Yesterday, we heard from NC State Climate offices’ Applied Climatologist, Corey Davis on the revised hurricane forecast from NOAA. Today, Davis talks about the state’s dry conditions, the chances of tropical moisture, and what could be in store for the remainder of the hurricane season:
“We see that a lot this time of year when we get a little summer heat and summer dryness like we’ve had recently, a good soaking from a tropical storm it cannot be a bad thing. we certainly don’t want the wind and the storm surge damage that sometimes a land falling storm can bring, but there are plenty of times when a good soaking rain can be a drought buster. We’re not in drought now, but there are abnormally dry conditions across the central Piedmont and Coastal Plain, but certainly should that stick around, a good tropical event could help get rid of that.
Corey, what do we need to add?
“Thinking about storms that have come through this time of year; this is really close to the time of year that Hurricane Fran came through in 1996, so, when you think about it in that perspective, it’s really not too early to see a land falling storm in North Carolina, there is a precedent for that.
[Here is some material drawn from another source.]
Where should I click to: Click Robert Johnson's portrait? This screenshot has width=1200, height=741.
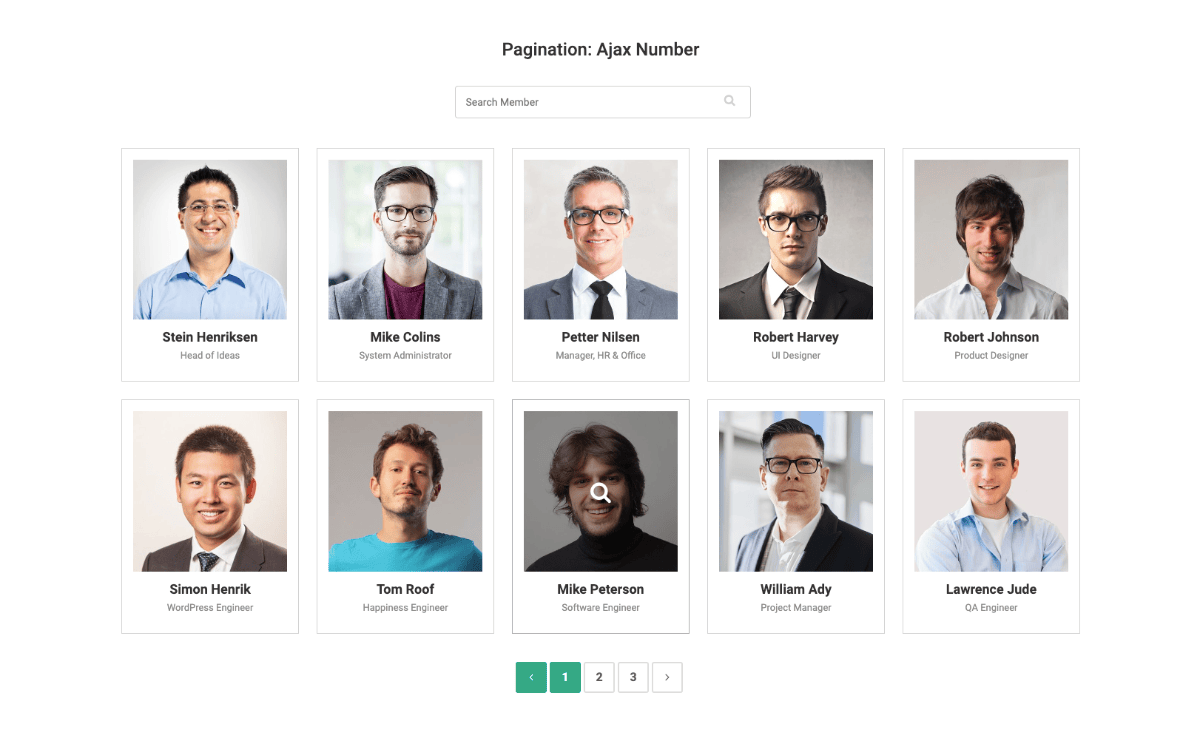991,240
“More of our land falling storms have come through later in the season; when you think about one like Hurricane Isobel that came through in October, we’ve had Hurricane Matthew in October of last year, as well, and Hazel even came through in November, so a lot of our bigger land falling storms have come a little bit later, after the peak of the season. But, again it’s not too early now to see a storm, so just keep an eye on things as we see waves move across the Atlantic, just remember that we’ve had one this time of the year, before.”
Currently, there are three tropical waves in the south Atlantic, one with a 70% probably of developing into a tropical storm.
Applied climatologist with the North Carolina State Climate Office, Corey Davis.